# Ausgewählte Textstelle
IHK-Berufe: Ein Blick zurück - und nach vorn
Der Wandel der Ausbildungsberufe ist rasant – und faszinierend. Er führte vom Zeichenbrett zum digitalen Zwilling und vom T-Kontenheft zum Reporting in der Cloud. Die Koordinaten für all dies setzt seit über 50 Jahren das Berufsbildungsgesetz (BBiG). Lesen Sie, wie sich Berufe verändert haben, was geblieben ist und warum der Blick zurück hilft, die Zukunft zu gestalten.
Das Jahr 1969 markierte einen Wendepunkt: Mit dem Berufsbildungsgesetz (BBiG) entstand erstmals ein einheitlicher Rechtsrahmen für die berufliche Bildung. Ziel war es, die Qualität der Ausbildung zu sichern, Standards zu setzen und das Erfolgsmodell der dualen Ausbildung, sprich: die Verbindung von Praxis und Theorie, zu stärken. Seither hat sich viel verändert: Ausbildungsordnungen wurden modernisiert, neue Berufe geschaffen, andere zusammengelegt oder abgeschafft. Die bundesweiten Industrie- und Handelskammern (IHKs) übernehmen dabei zentrale Aufgaben, in dem sie das Prüfungswesen organisieren und überwachen.
Doch was war eigentlich, bevor das BBiG 1969 in Kraft trat? Auch damals wurde ausgebildet. Aber ein Blick zurück zeigt, wie sehr sich die Ausbildungswelt gewandelt hat. Während heute über die Abschaffung der Schreibschrift diskutiert wird, führte eine Auszubildende zur Verkäuferin 1962 ihr Berichtsheft noch handschriftlich: Woche für Woche und in Schönschrift. Auch gab es das so genannte T-Kontenheft: Buchführung von Hand, Spalten gezogen, Zahlen sauber eingetragen. Für die heutige Generation, die ihre Berichtshefte seit 2018 digital führt, ist das kaum noch vorstellbar.
Digitalisierung treibt den Wandel
Machen wir eine kleine Zeitreise und stellen uns den Einzelhandel vor, wie er vor 60 Jahren war: Wir betreten das Fachgeschäft, sehen Verkäuferinnen in eleganten Kostümen, sorgfältig frisiert, die Kundinnen mit einem Lächeln begrüßend. Eine Verkäuferin aus Belm, die 1961 ihre Ausbildung begann, hat ihre Berichtshefte bis heute aufbewahrt und hat sie uns kürzlich – mit einem Augenzwinkern – überlassen. Darin beschreibt sie, was eine gute Verkäuferin ausmacht: Höflichkeit, Einfühlungsvermögen und ein gepflegtes Auftreten. „Man soll auf seine Haarfrisur achten, damit sie immer sauber und gepflegt aussieht“, notierte sie gewissenhaft in ihrem Berichtsheft. Und: „Die Verkäuferin muss die Kunden einschätzen können – will er Geld anlegen oder möchte er billig und dennoch gut einkaufen?“ Selbst kleine Gesten wie das Öffnen der Tür für eine Mutter mit Kinderwagen gehörten zum guten Ton. „Als Lehrling hat man besonders die Pflicht, den Kunden gegenüber höflich zu sein“, schrieb die junge Verkäuferin.

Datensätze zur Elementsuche
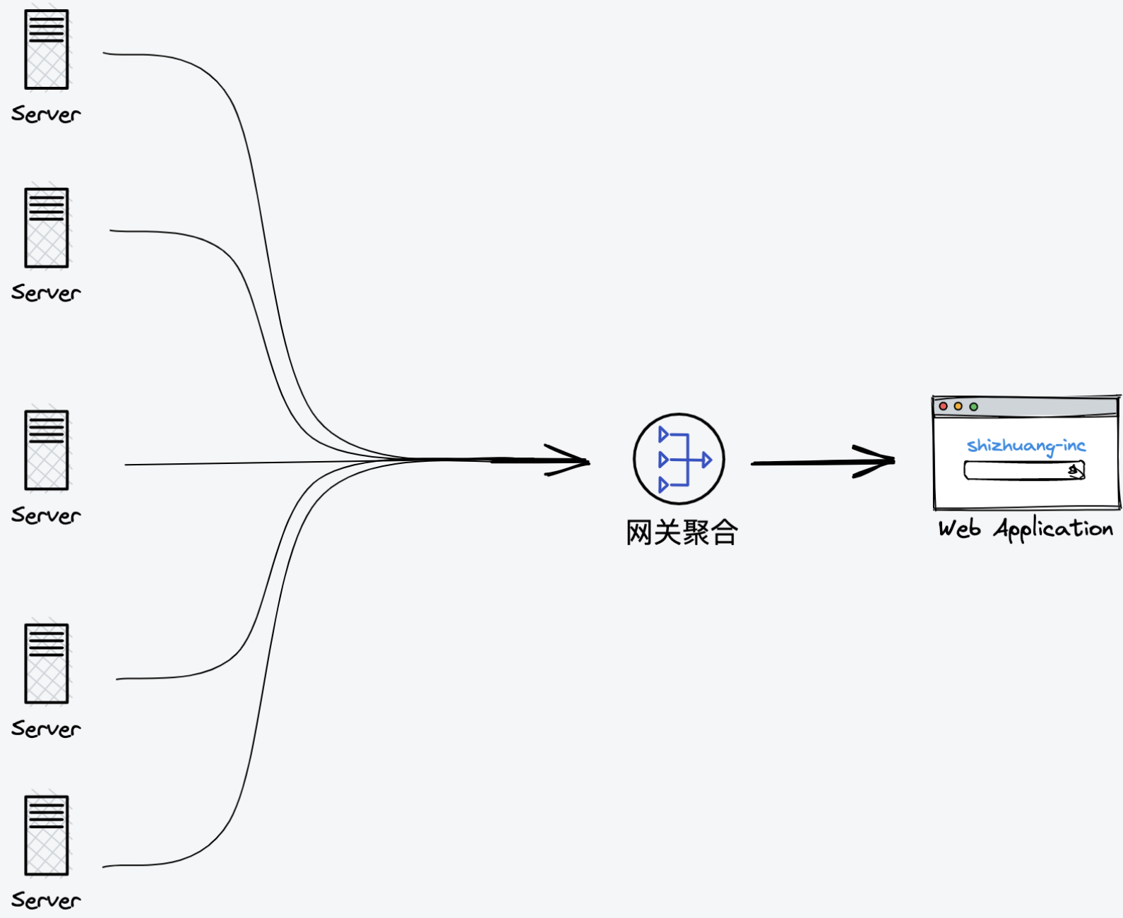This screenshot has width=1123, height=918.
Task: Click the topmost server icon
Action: tap(47, 49)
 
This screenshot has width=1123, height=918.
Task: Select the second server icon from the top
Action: tap(47, 227)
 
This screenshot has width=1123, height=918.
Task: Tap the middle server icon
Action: tap(47, 450)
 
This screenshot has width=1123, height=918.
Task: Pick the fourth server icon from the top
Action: tap(47, 664)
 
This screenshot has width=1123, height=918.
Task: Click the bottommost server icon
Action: tap(47, 835)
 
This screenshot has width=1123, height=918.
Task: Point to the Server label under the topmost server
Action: tap(46, 114)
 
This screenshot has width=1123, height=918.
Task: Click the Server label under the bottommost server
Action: tap(46, 900)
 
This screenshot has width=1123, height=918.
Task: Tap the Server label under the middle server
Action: tap(46, 515)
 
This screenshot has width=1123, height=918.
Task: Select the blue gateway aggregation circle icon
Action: tap(679, 459)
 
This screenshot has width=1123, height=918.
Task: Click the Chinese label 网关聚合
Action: tap(682, 532)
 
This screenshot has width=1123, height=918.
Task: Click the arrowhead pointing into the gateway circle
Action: tap(568, 460)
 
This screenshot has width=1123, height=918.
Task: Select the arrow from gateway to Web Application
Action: tap(824, 463)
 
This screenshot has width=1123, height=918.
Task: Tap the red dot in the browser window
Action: tap(943, 406)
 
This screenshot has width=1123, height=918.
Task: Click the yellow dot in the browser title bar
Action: tap(958, 406)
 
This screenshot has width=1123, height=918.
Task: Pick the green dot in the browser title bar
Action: tap(973, 407)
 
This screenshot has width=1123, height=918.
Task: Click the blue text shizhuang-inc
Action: tap(1026, 446)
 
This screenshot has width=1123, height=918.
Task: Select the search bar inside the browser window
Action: tap(1025, 470)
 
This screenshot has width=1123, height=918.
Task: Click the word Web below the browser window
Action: tap(960, 529)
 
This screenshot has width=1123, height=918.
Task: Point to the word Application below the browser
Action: tap(1054, 530)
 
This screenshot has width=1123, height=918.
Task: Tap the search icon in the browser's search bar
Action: tap(1075, 470)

# Aufgabenstellung
Was sagt der Text über IHK-Berufe zu diesen Punkten?
(a) In welchem Jahr trat das Berufsbildungsgesetz in Kraft?
(b) Seit wann führt die heutige Generation ihre Berichtshefte digital?
(c) In welchem Jahr begann die Verkäuferin aus Belm ihre Ausbildung?

# Gelöste Aufgabe
(a) 1969
(b) Seit 2018
(c) 1961